---- DATASET ROWS

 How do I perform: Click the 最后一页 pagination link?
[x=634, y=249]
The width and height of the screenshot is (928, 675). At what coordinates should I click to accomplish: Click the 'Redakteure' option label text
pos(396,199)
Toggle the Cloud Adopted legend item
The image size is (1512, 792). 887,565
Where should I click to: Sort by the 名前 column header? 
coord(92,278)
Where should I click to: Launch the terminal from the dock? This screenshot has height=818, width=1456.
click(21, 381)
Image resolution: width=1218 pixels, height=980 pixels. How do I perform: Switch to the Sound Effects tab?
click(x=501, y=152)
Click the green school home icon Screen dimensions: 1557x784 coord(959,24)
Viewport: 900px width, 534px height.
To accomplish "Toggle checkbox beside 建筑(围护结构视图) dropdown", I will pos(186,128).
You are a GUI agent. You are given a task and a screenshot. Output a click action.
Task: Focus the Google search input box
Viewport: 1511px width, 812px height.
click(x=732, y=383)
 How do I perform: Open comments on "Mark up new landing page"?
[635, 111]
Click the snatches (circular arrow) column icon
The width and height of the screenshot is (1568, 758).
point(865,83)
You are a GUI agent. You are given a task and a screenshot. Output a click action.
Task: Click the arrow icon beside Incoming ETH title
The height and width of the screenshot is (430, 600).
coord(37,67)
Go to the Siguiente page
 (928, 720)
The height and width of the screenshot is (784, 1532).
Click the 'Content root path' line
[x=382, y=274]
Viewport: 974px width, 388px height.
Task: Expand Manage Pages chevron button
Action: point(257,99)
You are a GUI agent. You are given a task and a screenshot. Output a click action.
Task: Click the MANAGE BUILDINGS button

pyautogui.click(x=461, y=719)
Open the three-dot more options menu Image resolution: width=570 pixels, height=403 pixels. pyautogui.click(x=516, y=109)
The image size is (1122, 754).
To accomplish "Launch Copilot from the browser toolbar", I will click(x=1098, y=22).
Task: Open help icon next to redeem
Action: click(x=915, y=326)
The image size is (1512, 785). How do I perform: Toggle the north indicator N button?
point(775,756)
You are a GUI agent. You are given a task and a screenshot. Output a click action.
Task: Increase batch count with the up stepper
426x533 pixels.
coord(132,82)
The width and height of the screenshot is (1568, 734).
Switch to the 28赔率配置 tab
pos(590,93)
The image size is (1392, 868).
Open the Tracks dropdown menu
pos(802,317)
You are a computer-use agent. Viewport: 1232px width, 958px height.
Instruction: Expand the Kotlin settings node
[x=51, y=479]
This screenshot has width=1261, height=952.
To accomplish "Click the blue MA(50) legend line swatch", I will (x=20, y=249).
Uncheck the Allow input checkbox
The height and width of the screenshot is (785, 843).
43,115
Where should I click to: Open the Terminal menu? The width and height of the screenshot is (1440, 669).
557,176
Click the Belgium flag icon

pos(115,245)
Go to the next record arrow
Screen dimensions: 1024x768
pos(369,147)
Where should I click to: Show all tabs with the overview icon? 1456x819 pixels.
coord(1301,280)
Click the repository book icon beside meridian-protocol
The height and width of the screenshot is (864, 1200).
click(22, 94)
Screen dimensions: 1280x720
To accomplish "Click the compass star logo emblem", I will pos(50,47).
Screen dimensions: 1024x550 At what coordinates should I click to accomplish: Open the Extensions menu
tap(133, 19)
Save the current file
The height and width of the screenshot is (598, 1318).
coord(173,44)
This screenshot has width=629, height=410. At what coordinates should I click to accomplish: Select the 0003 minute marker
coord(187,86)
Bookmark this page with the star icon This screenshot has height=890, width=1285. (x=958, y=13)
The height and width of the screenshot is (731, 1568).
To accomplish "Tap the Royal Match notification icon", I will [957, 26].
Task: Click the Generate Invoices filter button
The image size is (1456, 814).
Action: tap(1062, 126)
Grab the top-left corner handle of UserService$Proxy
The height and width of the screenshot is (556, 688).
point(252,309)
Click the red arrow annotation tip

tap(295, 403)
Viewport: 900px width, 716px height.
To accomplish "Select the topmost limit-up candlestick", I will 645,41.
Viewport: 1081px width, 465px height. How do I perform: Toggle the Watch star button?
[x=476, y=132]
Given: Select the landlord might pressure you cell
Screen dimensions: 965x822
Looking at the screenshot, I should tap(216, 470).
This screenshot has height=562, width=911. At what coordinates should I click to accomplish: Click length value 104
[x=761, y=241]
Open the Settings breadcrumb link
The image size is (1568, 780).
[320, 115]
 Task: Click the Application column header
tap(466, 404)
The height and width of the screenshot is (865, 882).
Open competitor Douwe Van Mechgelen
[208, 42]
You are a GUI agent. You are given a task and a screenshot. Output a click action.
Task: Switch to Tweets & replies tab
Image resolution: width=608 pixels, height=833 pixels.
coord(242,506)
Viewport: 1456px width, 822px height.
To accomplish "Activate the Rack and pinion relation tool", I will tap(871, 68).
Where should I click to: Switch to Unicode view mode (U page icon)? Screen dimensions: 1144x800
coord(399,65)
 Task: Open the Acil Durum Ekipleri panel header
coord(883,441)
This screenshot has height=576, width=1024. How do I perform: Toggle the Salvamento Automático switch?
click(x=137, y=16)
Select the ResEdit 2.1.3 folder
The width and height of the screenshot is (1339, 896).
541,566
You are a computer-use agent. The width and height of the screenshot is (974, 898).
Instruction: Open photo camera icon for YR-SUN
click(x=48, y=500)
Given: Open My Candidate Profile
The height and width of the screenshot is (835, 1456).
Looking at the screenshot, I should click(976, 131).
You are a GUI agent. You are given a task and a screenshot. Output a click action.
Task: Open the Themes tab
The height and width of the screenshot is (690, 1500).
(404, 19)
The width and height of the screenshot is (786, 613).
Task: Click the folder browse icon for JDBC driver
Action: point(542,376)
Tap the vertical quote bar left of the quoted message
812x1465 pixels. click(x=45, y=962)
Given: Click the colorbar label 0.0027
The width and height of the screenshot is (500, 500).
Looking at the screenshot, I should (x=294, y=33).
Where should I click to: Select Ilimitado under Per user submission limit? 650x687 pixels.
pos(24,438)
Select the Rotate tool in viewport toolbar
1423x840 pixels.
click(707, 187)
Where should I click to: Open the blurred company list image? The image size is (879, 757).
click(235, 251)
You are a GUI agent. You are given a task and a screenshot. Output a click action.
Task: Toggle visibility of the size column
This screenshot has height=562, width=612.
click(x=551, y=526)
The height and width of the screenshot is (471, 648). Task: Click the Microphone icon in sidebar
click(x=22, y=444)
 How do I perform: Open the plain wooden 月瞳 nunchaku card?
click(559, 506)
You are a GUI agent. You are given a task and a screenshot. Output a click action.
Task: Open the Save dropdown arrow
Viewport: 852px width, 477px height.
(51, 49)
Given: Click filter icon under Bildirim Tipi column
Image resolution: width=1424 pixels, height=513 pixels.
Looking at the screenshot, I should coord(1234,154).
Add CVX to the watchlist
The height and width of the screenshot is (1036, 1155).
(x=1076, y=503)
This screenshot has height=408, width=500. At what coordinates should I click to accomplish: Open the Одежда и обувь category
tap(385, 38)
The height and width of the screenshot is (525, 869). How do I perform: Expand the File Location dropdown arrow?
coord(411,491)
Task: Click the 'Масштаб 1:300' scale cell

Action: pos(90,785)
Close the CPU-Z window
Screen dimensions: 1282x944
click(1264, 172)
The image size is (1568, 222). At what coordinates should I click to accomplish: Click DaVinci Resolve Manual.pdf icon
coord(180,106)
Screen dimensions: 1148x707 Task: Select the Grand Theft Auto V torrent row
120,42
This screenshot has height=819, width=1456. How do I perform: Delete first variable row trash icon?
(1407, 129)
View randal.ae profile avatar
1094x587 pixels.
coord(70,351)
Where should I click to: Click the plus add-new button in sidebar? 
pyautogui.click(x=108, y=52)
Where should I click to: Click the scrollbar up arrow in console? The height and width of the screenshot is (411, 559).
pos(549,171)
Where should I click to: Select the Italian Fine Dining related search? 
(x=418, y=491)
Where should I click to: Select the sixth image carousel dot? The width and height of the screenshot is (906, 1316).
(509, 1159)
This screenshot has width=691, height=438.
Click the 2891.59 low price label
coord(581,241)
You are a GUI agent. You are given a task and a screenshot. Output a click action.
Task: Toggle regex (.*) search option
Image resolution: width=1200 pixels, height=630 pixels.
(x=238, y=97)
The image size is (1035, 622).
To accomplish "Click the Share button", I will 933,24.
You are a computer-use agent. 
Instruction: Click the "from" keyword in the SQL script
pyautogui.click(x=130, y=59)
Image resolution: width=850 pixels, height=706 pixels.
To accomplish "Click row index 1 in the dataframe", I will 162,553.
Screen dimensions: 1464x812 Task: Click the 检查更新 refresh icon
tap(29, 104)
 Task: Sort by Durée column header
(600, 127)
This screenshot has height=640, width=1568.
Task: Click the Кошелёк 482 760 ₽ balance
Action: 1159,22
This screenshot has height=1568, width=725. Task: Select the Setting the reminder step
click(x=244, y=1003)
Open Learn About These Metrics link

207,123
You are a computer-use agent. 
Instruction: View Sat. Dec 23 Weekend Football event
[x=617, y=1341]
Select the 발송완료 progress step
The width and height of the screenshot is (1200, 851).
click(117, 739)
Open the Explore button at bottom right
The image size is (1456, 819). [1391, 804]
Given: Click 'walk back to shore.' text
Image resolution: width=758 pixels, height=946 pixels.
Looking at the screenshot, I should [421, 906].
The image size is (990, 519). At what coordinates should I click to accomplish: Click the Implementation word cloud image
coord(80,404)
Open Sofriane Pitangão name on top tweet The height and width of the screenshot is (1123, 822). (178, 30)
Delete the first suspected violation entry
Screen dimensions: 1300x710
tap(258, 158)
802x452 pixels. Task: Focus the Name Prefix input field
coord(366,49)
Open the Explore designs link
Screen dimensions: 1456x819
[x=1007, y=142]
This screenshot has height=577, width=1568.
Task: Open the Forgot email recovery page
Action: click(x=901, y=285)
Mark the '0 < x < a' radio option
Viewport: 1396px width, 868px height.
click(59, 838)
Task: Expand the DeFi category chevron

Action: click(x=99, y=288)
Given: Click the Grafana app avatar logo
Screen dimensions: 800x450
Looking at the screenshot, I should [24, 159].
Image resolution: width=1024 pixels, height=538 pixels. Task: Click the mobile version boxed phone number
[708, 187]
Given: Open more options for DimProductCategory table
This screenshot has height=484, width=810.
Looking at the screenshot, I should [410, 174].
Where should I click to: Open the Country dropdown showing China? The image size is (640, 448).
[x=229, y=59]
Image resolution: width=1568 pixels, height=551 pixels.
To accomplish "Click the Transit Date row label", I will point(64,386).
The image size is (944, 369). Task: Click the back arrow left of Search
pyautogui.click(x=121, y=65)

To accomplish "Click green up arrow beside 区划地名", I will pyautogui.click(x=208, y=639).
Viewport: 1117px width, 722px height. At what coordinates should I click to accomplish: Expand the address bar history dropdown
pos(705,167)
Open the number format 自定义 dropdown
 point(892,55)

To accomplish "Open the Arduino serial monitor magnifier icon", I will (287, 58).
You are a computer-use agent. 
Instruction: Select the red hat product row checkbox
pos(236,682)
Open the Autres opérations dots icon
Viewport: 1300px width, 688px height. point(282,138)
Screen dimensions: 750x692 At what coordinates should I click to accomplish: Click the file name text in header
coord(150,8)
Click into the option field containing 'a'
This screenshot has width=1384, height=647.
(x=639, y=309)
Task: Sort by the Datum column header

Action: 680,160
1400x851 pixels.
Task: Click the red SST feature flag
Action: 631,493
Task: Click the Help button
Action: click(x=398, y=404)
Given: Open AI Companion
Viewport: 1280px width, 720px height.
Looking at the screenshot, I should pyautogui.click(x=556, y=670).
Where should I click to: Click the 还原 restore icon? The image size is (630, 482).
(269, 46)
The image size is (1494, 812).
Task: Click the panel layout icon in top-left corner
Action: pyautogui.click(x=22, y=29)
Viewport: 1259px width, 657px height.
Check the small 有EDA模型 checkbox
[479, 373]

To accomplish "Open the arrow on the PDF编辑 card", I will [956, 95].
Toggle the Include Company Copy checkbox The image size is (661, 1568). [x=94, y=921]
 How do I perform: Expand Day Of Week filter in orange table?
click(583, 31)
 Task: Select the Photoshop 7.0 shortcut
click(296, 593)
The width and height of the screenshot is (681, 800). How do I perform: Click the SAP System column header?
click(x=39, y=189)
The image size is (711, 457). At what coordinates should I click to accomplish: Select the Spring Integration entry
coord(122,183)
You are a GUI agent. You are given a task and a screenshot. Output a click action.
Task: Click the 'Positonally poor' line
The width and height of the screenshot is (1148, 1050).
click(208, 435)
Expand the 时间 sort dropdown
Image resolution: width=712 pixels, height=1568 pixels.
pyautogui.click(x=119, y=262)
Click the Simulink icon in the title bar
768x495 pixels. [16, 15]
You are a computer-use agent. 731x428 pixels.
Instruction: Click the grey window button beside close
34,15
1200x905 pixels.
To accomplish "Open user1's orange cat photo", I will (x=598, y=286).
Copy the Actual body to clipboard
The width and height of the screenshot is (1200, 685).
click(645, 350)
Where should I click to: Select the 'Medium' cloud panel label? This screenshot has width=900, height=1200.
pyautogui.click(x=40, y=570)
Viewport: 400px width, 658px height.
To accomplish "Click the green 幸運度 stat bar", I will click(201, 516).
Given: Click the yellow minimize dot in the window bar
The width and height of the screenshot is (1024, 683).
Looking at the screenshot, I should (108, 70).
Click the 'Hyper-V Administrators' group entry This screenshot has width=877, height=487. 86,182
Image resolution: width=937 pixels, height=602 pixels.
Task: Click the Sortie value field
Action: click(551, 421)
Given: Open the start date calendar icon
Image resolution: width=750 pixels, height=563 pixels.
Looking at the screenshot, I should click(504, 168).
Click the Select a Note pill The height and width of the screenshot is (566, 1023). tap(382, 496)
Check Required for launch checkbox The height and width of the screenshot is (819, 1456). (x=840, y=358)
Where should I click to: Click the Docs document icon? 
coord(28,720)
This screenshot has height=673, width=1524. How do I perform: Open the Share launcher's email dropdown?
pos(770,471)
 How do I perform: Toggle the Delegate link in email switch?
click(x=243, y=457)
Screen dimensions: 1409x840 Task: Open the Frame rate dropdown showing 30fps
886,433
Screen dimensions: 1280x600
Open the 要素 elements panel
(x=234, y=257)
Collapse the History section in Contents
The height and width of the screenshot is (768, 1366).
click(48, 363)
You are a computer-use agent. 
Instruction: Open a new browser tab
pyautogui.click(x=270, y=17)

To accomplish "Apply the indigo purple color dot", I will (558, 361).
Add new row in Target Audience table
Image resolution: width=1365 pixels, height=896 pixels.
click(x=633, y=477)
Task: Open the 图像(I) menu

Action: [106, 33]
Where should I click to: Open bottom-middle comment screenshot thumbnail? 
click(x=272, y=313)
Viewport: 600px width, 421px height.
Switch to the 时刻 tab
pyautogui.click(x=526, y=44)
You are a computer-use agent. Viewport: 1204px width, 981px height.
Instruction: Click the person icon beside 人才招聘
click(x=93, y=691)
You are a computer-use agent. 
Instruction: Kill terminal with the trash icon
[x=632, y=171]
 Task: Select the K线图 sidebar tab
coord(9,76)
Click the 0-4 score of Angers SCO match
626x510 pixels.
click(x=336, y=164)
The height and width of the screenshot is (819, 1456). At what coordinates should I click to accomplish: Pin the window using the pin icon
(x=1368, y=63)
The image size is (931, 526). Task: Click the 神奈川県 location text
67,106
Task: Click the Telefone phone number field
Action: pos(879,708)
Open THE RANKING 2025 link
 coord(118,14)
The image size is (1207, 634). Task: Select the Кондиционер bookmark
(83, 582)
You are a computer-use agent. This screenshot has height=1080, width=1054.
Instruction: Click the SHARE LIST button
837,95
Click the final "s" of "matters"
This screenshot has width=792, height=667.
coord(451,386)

--------

## WHAT IS NEEDED
Please put the data into a JSON list of strings with one string per line and no blank lines, beginning at the line that has "will (287, 58)." and stopping after the line that has "click(645, 350)".

## EXERCISE ANSWER
[
  "To accomplish \"Open the Arduino serial monitor magnifier icon\", I will (287, 58).",
  "You are a computer-use agent. ",
  "Instruction: Select the red hat product row checkbox",
  "pos(236,682)",
  "Open the Autres opérations dots icon",
  "Viewport: 1300px width, 688px height. point(282,138)",
  "Screen dimensions: 750x692 At what coordinates should I click to accomplish: Click the file name text in header",
  "coord(150,8)",
  "Click into the option field containing 'a'",
  "This screenshot has width=1384, height=647.",
  "(x=639, y=309)",
  "Task: Sort by the Datum column header",
  "Action: 680,160",
  "1400x851 pixels.",
  "Task: Click the red SST feature flag",
  "Action: 631,493",
  "Task: Click the Help button",
  "Action: click(x=398, y=404)",
  "Given: Open AI Companion",
  "Viewport: 1280px width, 720px height.",
  "Looking at the screenshot, I should pyautogui.click(x=556, y=670).",
  "Where should I click to: Click the 还原 restore icon? The image size is (630, 482).",
  "(269, 46)",
  "The image size is (1494, 812).",
  "Task: Click the panel layout icon in top-left corner",
  "Action: pyautogui.click(x=22, y=29)",
  "Viewport: 1259px width, 657px height.",
  "Check the small 有EDA模型 checkbox",
  "[479, 373]",
  "To accomplish \"Open the arrow on the PDF编辑 card\", I will [956, 95].",
  "Toggle the Include Company Copy checkbox The image size is (661, 1568). [x=94, y=921]",
  " How do I perform: Expand Day Of Week filter in orange table?",
  "click(583, 31)",
  " Task: Select the Photoshop 7.0 shortcut",
  "click(296, 593)",
  "The width and height of the screenshot is (681, 800). How do I perform: Click the SAP System column header?",
  "click(x=39, y=189)",
  "The image size is (711, 457). At what coordinates should I click to accomplish: Select the Spring Integration entry",
  "coord(122,183)",
  "You are a GUI agent. You are given a task and a screenshot. Output a click action.",
  "Task: Click the 'Positonally poor' line",
  "The width and height of the screenshot is (1148, 1050).",
  "click(208, 435)",
  "Expand the 时间 sort dropdown",
  "Image resolution: width=712 pixels, height=1568 pixels.",
  "pyautogui.click(x=119, y=262)",
  "Click the Simulink icon in the title bar",
  "768x495 pixels. [16, 15]",
  "You are a computer-use agent. 731x428 pixels.",
  "Instruction: Click the grey window button beside close",
  "34,15",
  "1200x905 pixels.",
  "To accomplish \"Open user1's orange cat photo\", I will (x=598, y=286).",
  "Copy the Actual body to clipboard",
  "The width and height of the screenshot is (1200, 685).",
  "click(645, 350)"
]